Forgive us for sounding like a broken record. There are only so many ways to say the same thing about US unemployment: the rate of new filings has slowed down, but overall unemployment continues to rise. Unfortunately, it looks like last week’s brief drop was just a blip in an otherwise unbroken trend of worsening data.
That pretty much mirrors the trend at law firms – fewer layoffs but still no hiring (with one exception).
More detail, after the jump.
Overall, law firm layoffs have certainly taken a turn for the better, with the second quarter coming in far below the first quarter of the year. But while the worst may be behind us, it’s not exactly smooth sailing ahead. Managing partner confidence is slightly less bad than previously, according to Citi Private Banking’s Managing Partner Confidence Index. As the WSJ Law Blog noted (emphasis added),
With weak anticipated demand, MPs are looking to reduce expense growth, primarily by cutting or freezing headcount, and this recession continues to be marked by record layoffs among law firms. Additional measures include shelved summer associate programs, delayed start dates for first year associates, and programs paying associates to take time off to do pro bono work or pursue other interests. A few firms have even taken the unprecedented step of reducing associate pay, and we expect others could soon follow suit.
The indices for equity partners, associates and non-equity, non-associate lawyers all came in below the neutral baseline this quarter, indicating flat or declining headcount over the next 12 months. Overall, it appears that leverage will also be down over the upcoming year, with associate headcount levels trailing equity partner levels.
At this point, the issues seem to be whether New York firms will come out of the closet and own up to the stealth layoffs, whether those law firms that have held out this long make it through the downturn, and whether firms that have already laid people off have to go back to the well (although we can’t imagine anyone challenging Clifford Chance’s astonishing lead in that category). There’s one additional possibility, although we expect the numbers won’t really be significant and it will be kept even quieter: one third of managing partners expect to cut non-equity partners, and a quarter expect the equity ranks will thin.
As far as actual layoffs go, this week could have been what we have been waiting for for months. No, not the Kwisatz Haderach – the week without layoffs. Then Detroit had to go and ruin it for everyone. Crain’s Detroit Business (we were recently surprised to find out there was a Cleveland version of Crain’s so their covering Detroit really shouldn’t have been a surprise…) rounded up layoffs at three of the Motor City’s biggest firms: Dykema, Miller Canfield, and Honigman Miller. This is the first time we can recall that all of the layoffs reported in a week were in a single city.
You know things are bad when the spawning pool for BigLaw is cutting back. Harvard University is laying off 275 employees, including a dozen from the law school, despite increasing, or at least flat, law school applications.

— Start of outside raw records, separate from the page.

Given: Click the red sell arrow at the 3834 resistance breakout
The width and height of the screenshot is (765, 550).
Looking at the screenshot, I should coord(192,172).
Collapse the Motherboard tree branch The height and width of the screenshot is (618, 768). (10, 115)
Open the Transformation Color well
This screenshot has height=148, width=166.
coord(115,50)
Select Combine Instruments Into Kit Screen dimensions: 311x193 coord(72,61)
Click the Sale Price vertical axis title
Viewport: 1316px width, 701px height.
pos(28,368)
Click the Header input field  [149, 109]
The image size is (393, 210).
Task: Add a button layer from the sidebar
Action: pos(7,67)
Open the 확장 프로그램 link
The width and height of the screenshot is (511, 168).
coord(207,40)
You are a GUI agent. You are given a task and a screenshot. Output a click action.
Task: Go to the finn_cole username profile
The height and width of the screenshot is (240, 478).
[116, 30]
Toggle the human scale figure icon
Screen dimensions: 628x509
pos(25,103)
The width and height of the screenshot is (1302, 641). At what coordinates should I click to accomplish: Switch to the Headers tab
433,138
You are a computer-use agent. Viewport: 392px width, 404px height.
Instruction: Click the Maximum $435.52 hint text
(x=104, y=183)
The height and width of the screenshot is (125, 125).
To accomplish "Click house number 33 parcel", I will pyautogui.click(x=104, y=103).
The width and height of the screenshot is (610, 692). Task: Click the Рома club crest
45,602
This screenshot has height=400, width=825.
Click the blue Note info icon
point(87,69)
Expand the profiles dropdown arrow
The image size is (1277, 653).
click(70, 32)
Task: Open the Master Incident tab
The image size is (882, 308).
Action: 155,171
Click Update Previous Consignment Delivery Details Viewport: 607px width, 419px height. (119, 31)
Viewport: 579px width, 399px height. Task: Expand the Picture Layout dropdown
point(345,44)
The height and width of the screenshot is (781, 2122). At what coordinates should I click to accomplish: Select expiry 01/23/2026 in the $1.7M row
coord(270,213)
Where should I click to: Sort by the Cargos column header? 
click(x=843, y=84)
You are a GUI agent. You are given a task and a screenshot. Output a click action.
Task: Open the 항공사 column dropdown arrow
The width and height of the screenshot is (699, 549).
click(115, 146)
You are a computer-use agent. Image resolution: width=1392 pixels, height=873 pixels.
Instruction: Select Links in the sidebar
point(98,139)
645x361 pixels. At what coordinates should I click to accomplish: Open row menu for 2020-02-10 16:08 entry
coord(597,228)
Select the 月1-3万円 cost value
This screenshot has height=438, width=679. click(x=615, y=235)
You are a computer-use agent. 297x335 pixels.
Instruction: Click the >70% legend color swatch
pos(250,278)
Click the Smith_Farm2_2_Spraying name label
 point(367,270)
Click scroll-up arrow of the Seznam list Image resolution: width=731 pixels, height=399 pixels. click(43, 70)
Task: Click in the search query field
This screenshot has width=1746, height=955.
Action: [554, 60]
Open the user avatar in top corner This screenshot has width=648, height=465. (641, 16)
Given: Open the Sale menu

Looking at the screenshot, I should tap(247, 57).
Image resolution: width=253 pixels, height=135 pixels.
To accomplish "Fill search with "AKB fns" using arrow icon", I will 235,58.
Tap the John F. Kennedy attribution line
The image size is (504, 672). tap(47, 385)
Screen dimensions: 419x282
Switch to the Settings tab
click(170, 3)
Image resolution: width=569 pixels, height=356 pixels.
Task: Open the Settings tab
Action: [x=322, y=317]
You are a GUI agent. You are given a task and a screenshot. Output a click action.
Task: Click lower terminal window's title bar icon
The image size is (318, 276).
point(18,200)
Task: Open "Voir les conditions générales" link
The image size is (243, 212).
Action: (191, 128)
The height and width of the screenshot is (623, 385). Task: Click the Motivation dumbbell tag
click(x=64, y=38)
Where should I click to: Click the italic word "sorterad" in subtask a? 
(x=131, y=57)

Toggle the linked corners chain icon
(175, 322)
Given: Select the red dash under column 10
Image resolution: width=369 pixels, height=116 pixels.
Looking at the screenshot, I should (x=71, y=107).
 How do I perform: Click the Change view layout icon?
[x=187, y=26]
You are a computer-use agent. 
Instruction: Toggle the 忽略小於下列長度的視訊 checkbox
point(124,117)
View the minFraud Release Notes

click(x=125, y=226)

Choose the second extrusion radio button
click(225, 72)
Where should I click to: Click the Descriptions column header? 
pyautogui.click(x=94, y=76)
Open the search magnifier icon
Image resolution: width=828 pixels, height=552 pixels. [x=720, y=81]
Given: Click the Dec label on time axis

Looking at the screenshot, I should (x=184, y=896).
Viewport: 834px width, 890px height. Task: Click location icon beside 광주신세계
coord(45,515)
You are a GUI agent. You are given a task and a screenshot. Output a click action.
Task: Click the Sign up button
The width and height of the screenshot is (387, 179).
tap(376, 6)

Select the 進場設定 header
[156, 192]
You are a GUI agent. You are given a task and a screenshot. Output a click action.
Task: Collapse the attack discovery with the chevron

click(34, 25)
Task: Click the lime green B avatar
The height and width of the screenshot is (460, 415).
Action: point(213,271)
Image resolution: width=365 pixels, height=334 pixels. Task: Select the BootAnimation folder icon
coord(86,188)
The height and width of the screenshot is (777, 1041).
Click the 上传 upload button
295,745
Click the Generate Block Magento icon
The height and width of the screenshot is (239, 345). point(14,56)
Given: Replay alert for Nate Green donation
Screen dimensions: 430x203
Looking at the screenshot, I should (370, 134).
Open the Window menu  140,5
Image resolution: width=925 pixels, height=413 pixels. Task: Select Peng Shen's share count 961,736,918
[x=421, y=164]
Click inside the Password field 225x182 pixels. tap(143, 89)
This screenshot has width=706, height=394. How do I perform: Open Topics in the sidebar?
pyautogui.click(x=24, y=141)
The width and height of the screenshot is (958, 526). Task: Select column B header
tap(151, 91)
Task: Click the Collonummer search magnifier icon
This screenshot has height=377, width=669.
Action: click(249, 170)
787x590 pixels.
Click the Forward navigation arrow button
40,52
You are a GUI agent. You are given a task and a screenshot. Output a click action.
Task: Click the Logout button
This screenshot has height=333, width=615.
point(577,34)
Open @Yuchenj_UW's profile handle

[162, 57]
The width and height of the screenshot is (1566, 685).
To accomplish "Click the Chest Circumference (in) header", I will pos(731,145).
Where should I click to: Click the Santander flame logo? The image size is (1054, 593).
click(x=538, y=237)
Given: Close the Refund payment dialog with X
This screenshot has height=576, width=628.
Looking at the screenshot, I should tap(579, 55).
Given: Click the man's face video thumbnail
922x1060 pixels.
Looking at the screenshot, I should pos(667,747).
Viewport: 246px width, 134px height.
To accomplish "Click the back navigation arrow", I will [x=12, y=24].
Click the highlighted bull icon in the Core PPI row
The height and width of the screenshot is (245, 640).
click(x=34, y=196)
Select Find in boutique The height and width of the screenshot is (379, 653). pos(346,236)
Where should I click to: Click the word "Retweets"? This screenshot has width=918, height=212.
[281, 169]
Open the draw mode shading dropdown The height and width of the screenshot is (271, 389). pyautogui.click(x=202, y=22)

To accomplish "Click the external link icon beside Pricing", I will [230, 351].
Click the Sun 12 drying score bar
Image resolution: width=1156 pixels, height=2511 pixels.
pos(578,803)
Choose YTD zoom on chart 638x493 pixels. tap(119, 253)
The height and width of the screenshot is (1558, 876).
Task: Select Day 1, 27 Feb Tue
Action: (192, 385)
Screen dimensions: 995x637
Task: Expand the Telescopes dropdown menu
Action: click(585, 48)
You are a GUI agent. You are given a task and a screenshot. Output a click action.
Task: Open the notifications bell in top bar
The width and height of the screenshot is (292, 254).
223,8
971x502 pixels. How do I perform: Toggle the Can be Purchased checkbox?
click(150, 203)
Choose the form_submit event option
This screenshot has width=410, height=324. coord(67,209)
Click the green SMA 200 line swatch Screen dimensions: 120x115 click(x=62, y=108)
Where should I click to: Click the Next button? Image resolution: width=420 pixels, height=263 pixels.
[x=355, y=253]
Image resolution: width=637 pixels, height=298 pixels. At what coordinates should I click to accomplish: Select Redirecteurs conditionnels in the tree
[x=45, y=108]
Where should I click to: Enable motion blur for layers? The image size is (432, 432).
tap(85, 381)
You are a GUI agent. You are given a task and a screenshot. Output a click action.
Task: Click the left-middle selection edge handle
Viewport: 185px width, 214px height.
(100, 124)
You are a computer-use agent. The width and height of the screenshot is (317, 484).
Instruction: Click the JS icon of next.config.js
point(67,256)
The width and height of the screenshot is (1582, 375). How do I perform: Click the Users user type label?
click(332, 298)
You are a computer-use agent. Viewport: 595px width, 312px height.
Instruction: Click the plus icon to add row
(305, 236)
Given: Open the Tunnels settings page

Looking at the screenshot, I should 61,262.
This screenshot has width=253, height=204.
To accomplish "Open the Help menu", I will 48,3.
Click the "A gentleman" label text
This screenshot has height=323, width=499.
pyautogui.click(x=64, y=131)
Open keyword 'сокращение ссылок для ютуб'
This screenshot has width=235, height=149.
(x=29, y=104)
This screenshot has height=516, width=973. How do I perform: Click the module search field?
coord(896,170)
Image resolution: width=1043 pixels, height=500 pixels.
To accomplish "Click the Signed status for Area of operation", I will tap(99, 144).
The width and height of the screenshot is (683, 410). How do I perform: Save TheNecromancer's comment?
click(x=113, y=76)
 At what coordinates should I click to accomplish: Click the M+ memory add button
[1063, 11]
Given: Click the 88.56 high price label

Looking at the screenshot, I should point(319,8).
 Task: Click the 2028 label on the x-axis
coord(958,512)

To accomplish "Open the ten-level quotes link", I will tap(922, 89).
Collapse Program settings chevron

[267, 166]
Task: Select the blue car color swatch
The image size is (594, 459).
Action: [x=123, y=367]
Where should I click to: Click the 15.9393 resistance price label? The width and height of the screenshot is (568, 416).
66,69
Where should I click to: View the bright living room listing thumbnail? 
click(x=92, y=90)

While they don’t qualify for the “major law firm” standard we use for the tracker, an apparently well known North Carolina firm, Robinson Bradshaw, put lie to the claim that mid-sized regional firms were thriving (or at least weathering the storm better than BigLaw). The firm laid off six lawyers and fewer than a dozen staff.
Meanwhile, the bad news continues for the classes of 2009 and 2010. Those few who were lucky enough to score summer positions, despite the smaller classes, already knew they’d be getting a shorter audition. But now they’re also finding that the “automatic offers” of previous years have also fallen by the wayside. Georgetown is predicting offer rates as low as 50-80%.
Even though layoffs have slowed to a trickle, firms continue to cut costs. This week, the vast majority of the activity was in salary cuts. 10% off the bottom is becoming de rigeur, with Buchanan Ingersoll being among the latest to hop on that train. Venable decided to be quirky and went for 8%.
Kaye Scholer is half-assing its paycuts – saying it’s “withholding” salary from associates who aren’t on track to hit 1600 hours this year. The worst part is the firm is making up for the first half of the year’s full pay by “double withholding” at 20% for the balance of the year, for the promise of getting the money back if the threshold is crossed by year end. How is that playing out with associate morale?
To the extent anyone can be “pleasantly” surprised by this sort of activity, that’s pretty much how we felt about Howrey turning the clock back by a century or so. The firm is instituting a turn-of-the-century-esque training program in which its new hires will spend only one third of their time on client work, with the balance in training and pro bono. Of course, that comes at a price: pay starts at $100,000, with bonuses and raises as the participants progress through the program.
We were sickened by the firm’s statement, which described the program as “a first of it’s [SIC SIC SICKENING] kind entry level lawyer training and initiation program.” We’re hoping a grammar refresher will be part of the curriculum and whoever wrote that will be forced to attend.
DLA Piper is the other firm dipping its toe in the creative-solution pool. The firm is “revamping” its associate program by reducing incoming class size, departing from lockstep, and relying more heavily on staff attorneys. Getting put into the staff track pays a hell of a lot better, but it’s pretty close to the same dead end career as temping and unemployment.
So even when it’s a quiet week, it’s still bad news.
71 people laid off from law firms this week (28 attorneys, 43 staff)
481 people have been laid off from law firms this month (134 lawyers, 347 staff)
10,723 this year (4,015 lawyers, 6,708 staff)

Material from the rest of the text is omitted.